- **PROVIDED INFORMATION**:
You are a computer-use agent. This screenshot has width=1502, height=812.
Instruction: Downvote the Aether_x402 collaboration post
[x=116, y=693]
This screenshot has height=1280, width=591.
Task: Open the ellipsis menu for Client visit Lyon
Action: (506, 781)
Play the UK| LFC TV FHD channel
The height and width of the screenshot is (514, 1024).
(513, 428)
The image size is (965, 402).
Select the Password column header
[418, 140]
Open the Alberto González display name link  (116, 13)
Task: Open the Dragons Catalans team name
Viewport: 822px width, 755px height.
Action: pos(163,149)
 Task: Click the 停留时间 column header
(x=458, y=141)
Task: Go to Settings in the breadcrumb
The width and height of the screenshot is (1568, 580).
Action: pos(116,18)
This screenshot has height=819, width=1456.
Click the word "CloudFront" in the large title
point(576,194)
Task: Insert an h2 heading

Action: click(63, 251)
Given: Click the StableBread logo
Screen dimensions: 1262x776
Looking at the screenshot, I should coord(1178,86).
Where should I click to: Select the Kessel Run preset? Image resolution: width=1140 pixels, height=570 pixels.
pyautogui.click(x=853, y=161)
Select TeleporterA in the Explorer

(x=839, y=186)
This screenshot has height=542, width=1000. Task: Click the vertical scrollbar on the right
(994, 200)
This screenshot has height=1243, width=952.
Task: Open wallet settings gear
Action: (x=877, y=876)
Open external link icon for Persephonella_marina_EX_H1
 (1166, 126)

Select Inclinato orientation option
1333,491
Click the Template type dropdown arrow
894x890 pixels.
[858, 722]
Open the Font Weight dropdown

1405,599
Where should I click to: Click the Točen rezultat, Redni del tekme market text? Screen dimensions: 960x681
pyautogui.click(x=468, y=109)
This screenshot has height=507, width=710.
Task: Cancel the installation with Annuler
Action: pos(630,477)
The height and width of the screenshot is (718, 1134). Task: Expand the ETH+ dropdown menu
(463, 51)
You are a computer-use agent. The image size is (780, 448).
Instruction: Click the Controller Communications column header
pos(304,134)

- **WHAT TO PRODUCE**: Everything in the listing above should be duplicated exactly.

- **SOLUTION**:
You are a computer-use agent. This screenshot has width=1502, height=812.
Instruction: Downvote the Aether_x402 collaboration post
[x=116, y=693]
This screenshot has height=1280, width=591.
Task: Open the ellipsis menu for Client visit Lyon
Action: (506, 781)
Play the UK| LFC TV FHD channel
The height and width of the screenshot is (514, 1024).
(513, 428)
The image size is (965, 402).
Select the Password column header
[418, 140]
Open the Alberto González display name link  (116, 13)
Task: Open the Dragons Catalans team name
Viewport: 822px width, 755px height.
Action: pos(163,149)
 Task: Click the 停留时间 column header
(x=458, y=141)
Task: Go to Settings in the breadcrumb
The width and height of the screenshot is (1568, 580).
Action: pos(116,18)
This screenshot has height=819, width=1456.
Click the word "CloudFront" in the large title
point(576,194)
Task: Insert an h2 heading

Action: click(63, 251)
Given: Click the StableBread logo
Screen dimensions: 1262x776
Looking at the screenshot, I should coord(1178,86).
Where should I click to: Select the Kessel Run preset? Image resolution: width=1140 pixels, height=570 pixels.
pyautogui.click(x=853, y=161)
Select TeleporterA in the Explorer

(x=839, y=186)
This screenshot has height=542, width=1000. Task: Click the vertical scrollbar on the right
(994, 200)
This screenshot has height=1243, width=952.
Task: Open wallet settings gear
Action: (x=877, y=876)
Open external link icon for Persephonella_marina_EX_H1
 (1166, 126)

Select Inclinato orientation option
1333,491
Click the Template type dropdown arrow
894x890 pixels.
[858, 722]
Open the Font Weight dropdown

1405,599
Where should I click to: Click the Točen rezultat, Redni del tekme market text? Screen dimensions: 960x681
pyautogui.click(x=468, y=109)
This screenshot has height=507, width=710.
Task: Cancel the installation with Annuler
Action: pos(630,477)
The height and width of the screenshot is (718, 1134). Task: Expand the ETH+ dropdown menu
(463, 51)
You are a computer-use agent. The image size is (780, 448).
Instruction: Click the Controller Communications column header
pos(304,134)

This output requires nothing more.